PROVIDED MATERIAL
<<<<

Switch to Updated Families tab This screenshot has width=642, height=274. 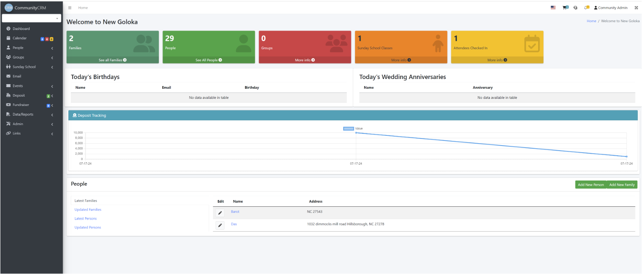(x=88, y=210)
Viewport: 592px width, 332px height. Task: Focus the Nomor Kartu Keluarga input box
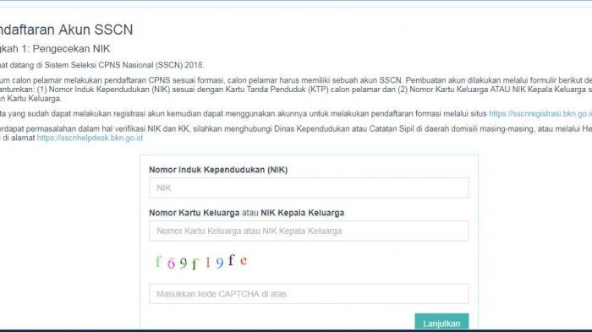click(309, 231)
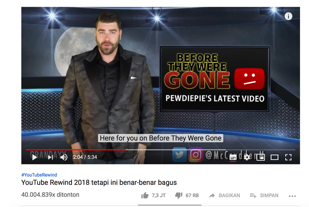
Task: Like the video with thumbs up
Action: click(x=153, y=196)
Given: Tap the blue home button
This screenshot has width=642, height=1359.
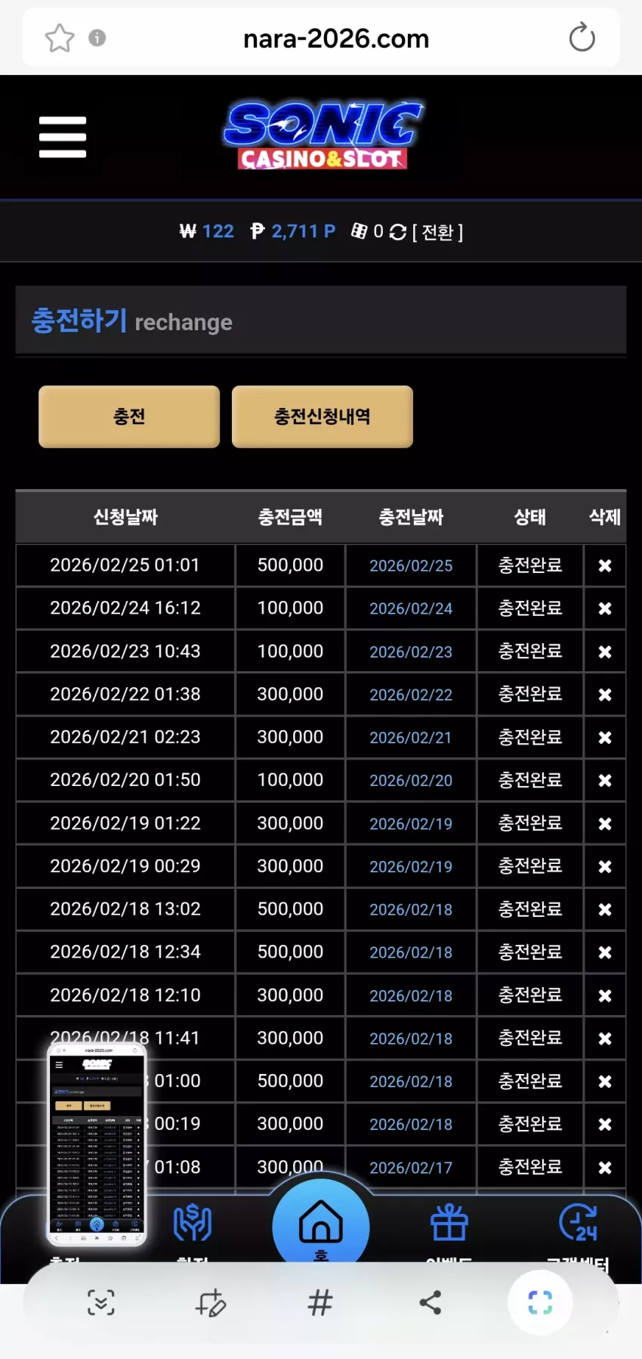Looking at the screenshot, I should click(321, 1226).
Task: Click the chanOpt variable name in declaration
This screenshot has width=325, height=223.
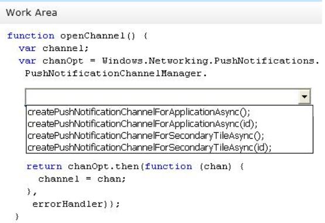Action: [x=63, y=61]
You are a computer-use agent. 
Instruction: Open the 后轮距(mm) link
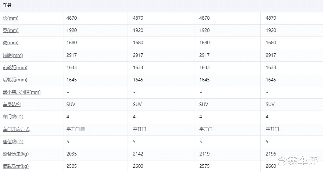click(15, 80)
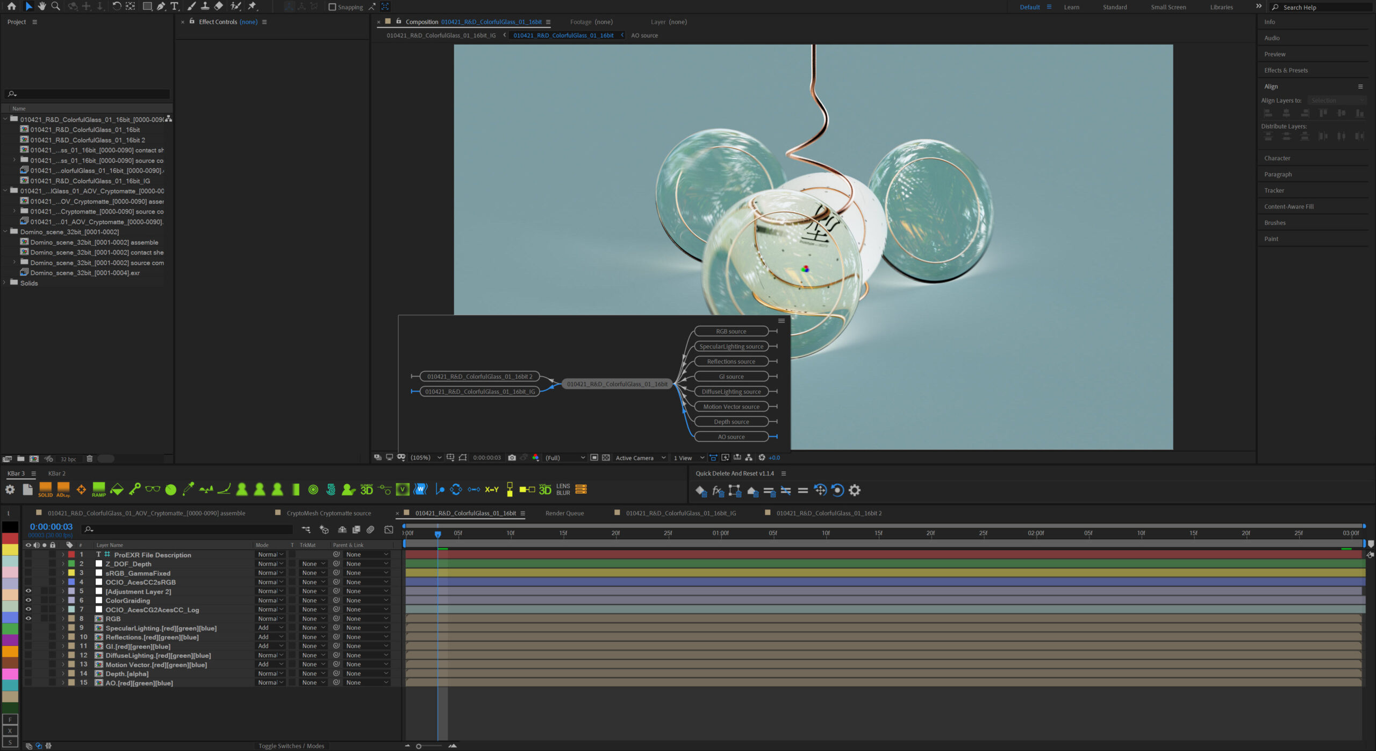Click the Ramp button in KBar
Screen dimensions: 1376x751
pyautogui.click(x=99, y=490)
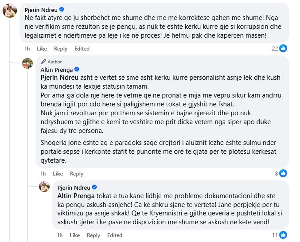This screenshot has height=242, width=300.
Task: Click the like reaction icon showing 8
Action: [x=283, y=173]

>>>>

Recast the records above as a Markdown table with the columns Row and Line, giving each line its row number and skipping blank lines. Begin at the line that has "Task: Click the chanOpt", stop after the line that has "Action: [x=63, y=61]", and leave the pictures out.

RESULT BELOW
| Row | Line |
|---|---|
| 1 | Task: Click the chanOpt variable name in declaration |
| 2 | This screenshot has width=325, height=223. |
| 3 | Action: [x=63, y=61] |